How Much Have We Lost?

Monday, February 18, 2013

Weekly Column: The Final Stretch: Progress on U.S. 1, Transportation Negotiations and School Reform

The following is my column that will appear in the Mt. Vernon Gazette, The Mt. Vernon Voice and Patch in the week of February 19, 2013.

The Final Stretch: Progress on U.S. 1, Transportation Negotiations and School Reform

As we move to the end of the General Assembly session, we are engaged in intense negotiations on the major issues. Also, we have had significant progress on U.S. 1.

Earlier this session, Senator Puller and I culminated four years of work to build support for a U.S. 1 study when the McDonnell Administration confirmed that it is holding $2 million to fund the next U.S. 1 improvement study. Last week, I met with over a dozen state, local and regional stakeholders here in Richmond to discuss the next steps on planning U.S. 1 improvements.
The study will have several elements. It will likely focus on the stretch of U.S. 1 from the Occoquan River to Alexandria’s southern boundary. Second, there is a consensus that we must consider all modes of transit – Metrorail, light rail and bus rapid transit. Third, it will be based on the regional population, employment and household forecasts maintained by the Washington Metropolitan Council of Governments (COG). Some of these estimates may be larger than those in the Fairfax County Comprehensive Plan. In addition, the study may include the impact that increased density has on transit ridership, if funding permits. We should know more specifics and timeframes in the next two weeks. We will issue a joint announcement and set up an informational website.
Planning for a new U.S. 1 will be an academic exercise without money. The numerous potholes in our roads confirm that the state has none. Legislators are negotiating transportation legislation as I write this column and I have serious concerns. One proposal would divert funds now devoted to education, public safety and healthcare to transportation. Virginia has budgeted to spend less per student on secondary education today than we spent in the 2007-2008 biennium. We can’t pave roads with textbooks.

Another concern is how well Northern Virginia’s interests are represented. The Commonwealth Transportation Board (CTB) decides which projects get funded. NOVA, Hampton Roads and Richmond have 65% of Virginia’s population and 33% of the votes on the CTB. My legislation to rebalance the CTB’s votes based on actual population was killed by the House by two votes after rural legislators erupted. Northern Virginia needs to be more fairly represented on the CTB so that we get our fair share of transportation money.

I am also concerned about establishing a local transportation tax unless language is included which prohibits the CTB from reducing our state funding because we devote local funds to transportation. Without protections in law, we will not get our fair share.

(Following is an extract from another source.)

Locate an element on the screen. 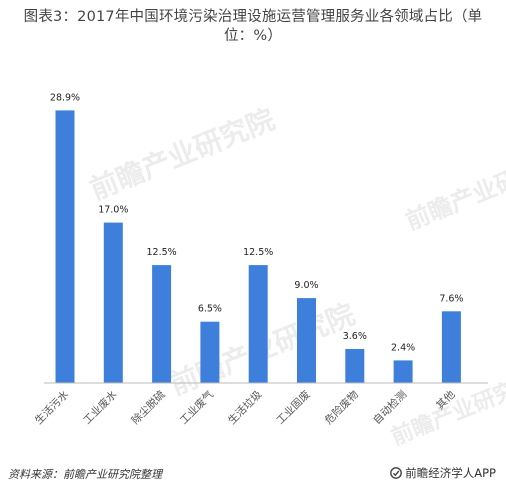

Lastly, the numbers being considered are entirely too meager. The state needs $4-5 billion per year in new funding. The most optimistic high-end projections of any plan are $1.4 billion per year or about 20% of our long-term need. At that rate, U.S. 1 road and transit improvements will be funded by about 2050. I want a long-term fix, not more short-term measures designed for election protection.

When this is printed, a compromise plan will probably have been announced. I am still undecided. Please email me your views.

Secondary education reform is also on the calendar. I was one of three House Democrats to vote for Governor McDonnell’s proposal to give schools letter grades (A-F) modeled on a Jeb Bush proposal. Our current school rating labels are indecipherable techno-speak that take a graduate school education to understand. Simplifying this system will provide everyone clearer information on the quality of our schools and foster improvement.

Governor McDonnell has proposed creating a new Richmond control board to take over non-performing schools modeled on a Louisiana program. I strongly oppose this concept. Once a school is removed from local control, local taxpayers would still have to bear the costs, but have no say in school operations or policies. Parents would have no school board member to call. While some school boards in Virginia are dysfunctional, a central-government takeover is not the way to fix local school problems.

We have several critical votes coming up this week. Please stay posted and let me know if you have feedback. It is an honor to serve you in Richmond.